━━━━━ Document segment ━━━━━

Seu and Steve Zissou

Star of the Brazilian pop scene Seu Jorge on his "Life Aquatic" experience

by Angus Wolfe Murray

Riding along the bottom of the ocean in The Life Aquatic

Riding along the bottom of the ocean in The Life Aquatic

The Life Aquatic With Steve Zissou is one of those rare movies - recently released on DVD - in which originality and imagination is bursting out all over. There is no point in discussing logic, credibility or rational themes. That's what you do at screenwriting class.

Seu Jorge is a case in point. He's from Brazil. He doesn't speak English. He's a musician and, thanks to City Of God, an actor. What's he doing in Wes Anderson's pastiche of all things Cousteau?

Singing David Bowie songs, of course - in Portuguese.

The whole thing is so surreal, it's perfect. Jorge was in London for the DVD promotion and he told me that he "adapted" the lyrics to suit the characters in the film. In other words, he rewrote Bowie to be closer to Zissou.

He is 35 years old, loquacious, open minded, laid back, with a natural sense of humour that ripples under the surface of everything he says. Here is a man fully enjoying life, who is not so much grateful as appreciative of the world around him, as if each day is a gift from a generous stranger.

━━━━━

Reproduce the article about Seu Jorge above word for word, from its headline through its final sentence.

━━━━━ Supplied information ━━━━━

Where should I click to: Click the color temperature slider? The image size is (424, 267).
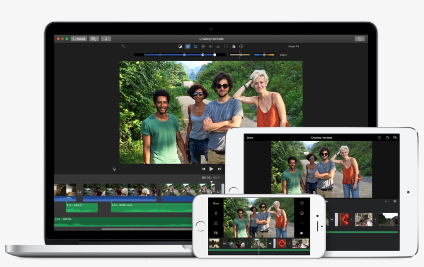(264, 54)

━━━━━

● Result of the task
Seu and Steve Zissou

Star of the Brazilian pop scene Seu Jorge on his "Life Aquatic" experience

by Angus Wolfe Murray

Riding along the bottom of the ocean in The Life Aquatic

Riding along the bottom of the ocean in The Life Aquatic

The Life Aquatic With Steve Zissou is one of those rare movies - recently released on DVD - in which originality and imagination is bursting out all over. There is no point in discussing logic, credibility or rational themes. That's what you do at screenwriting class.

Seu Jorge is a case in point. He's from Brazil. He doesn't speak English. He's a musician and, thanks to City Of God, an actor. What's he doing in Wes Anderson's pastiche of all things Cousteau?

Singing David Bowie songs, of course - in Portuguese.

The whole thing is so surreal, it's perfect. Jorge was in London for the DVD promotion and he told me that he "adapted" the lyrics to suit the characters in the film. In other words, he rewrote Bowie to be closer to Zissou.

He is 35 years old, loquacious, open minded, laid back, with a natural sense of humour that ripples under the surface of everything he says. Here is a man fully enjoying life, who is not so much grateful as appreciative of the world around him, as if each day is a gift from a generous stranger.